6 - Developing expectations for the future
Here we take a stab at establishing some capital market expectations with regression
In a recent note, I talked about valuations and the importance that they play in explaining future returns. Today, we’re going to approach developing these expectations in a more empirical way with linear regression. This will be the first note documeting my continued effort on this. The overall goal is to see if we can predict the 10 year expected real return on the S&P 500 based on metrics that measure the economy today.
Independent variables
I’m going to start by pulling in the total return CAPE ratio because we already know this explains some large share of the future 10 year realized returns on the S&P 500. “Total return” just refers to the fact that it includes dividends in the price, as opposed to the “price return” which doesn’t include dividends. I’m also going to include the US 10-year treasury rate minus the 2-year treasury rate. This is a powerful predictor of recessions because when the Federal reserve raises interest rates, this increases the 2-year yield faster than the 10-year yield, making the 2 year larger than the 10 year and therefore sending the 10yr - 2yr into negative territory. This is because, in some sense, the Fed induces recessions in order to slow down the economy when inflation gets high. You can see how this time series goes negative when a recession is on the horizon.
I am also incorporating the effective federal funds rate to get a sense of what the base cost of money is, which changes when the Federal reserve adjusts interest rates. Additionally, I include the unemployment rate, the rate on average 30 year mortgages, and the Chicago Fed National Financial Conditions Index which measures how tight or loose economic conditions are in equity and debt markets. These will be included, along with a few other popular measures of the US economy.
Mean reverting returns
I have been considering tracking how cumulative returns for the S&P 500 stray from the overall cumulative return. You can think about this as “what would the historical annualized return be if I invested in the S&P 500 in 1881” compared to “what has the annualized historical return been over the last 10 years”. This hinges on the idea that when recent returns have been higher than long run returns, future returns are likely to be lower. Below, you can see that the cumulative average return (in orange) is pretty stable, right around 5%, but the rolling 10 year annualized return is almost cyclical.

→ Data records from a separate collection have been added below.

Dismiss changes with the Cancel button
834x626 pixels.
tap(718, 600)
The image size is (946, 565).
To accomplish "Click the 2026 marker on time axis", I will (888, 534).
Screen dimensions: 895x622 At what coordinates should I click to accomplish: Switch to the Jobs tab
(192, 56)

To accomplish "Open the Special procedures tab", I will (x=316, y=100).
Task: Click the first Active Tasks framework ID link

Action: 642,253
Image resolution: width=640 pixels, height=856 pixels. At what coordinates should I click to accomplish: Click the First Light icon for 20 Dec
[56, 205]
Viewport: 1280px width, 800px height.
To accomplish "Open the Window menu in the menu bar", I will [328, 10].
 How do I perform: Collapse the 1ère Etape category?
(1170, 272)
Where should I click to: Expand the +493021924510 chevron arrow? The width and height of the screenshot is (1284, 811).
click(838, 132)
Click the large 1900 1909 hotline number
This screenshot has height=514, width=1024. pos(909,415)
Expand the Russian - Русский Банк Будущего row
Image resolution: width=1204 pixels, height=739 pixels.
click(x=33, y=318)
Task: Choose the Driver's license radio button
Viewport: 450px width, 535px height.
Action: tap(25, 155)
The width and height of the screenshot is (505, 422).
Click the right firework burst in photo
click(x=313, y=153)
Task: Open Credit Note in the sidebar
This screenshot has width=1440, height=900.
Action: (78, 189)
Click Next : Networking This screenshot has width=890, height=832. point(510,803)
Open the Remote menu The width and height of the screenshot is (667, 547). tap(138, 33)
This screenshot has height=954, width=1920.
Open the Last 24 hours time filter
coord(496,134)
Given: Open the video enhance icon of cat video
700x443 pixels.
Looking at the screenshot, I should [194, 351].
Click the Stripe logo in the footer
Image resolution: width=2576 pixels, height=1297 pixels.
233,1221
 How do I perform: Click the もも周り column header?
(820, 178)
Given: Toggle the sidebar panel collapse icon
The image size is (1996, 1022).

The chart below shows that when the past-10 year real return on the S&P 500 is higher than the total cumulative return, the next 10 years typically shows lower returns. We will evaluate this relationship later on.
Statistical significance
Now let’s take a look at the p values for all of the independent variables against the dependent variable to determine their statistical significance. The dependent variable in this case is the future 10 year annualized S&P 500 return. I also eliminate all values before 1976 because we need non-null variables and many of the independent variables from FRED only go back to 1976. In the back of my mind, I’m going to note that since the ‘70s we have really only seen interest rates fall until they reached rock bottom in 2009 when the Federal reserve tried to stimulate the economy as much as they could by lowering them to 0.
Interestingly, the 10 year minus 2 year is the only one that has a p-value greater than 0.01. In this case, I’m going to eliminate it from the analysis and keep the rest.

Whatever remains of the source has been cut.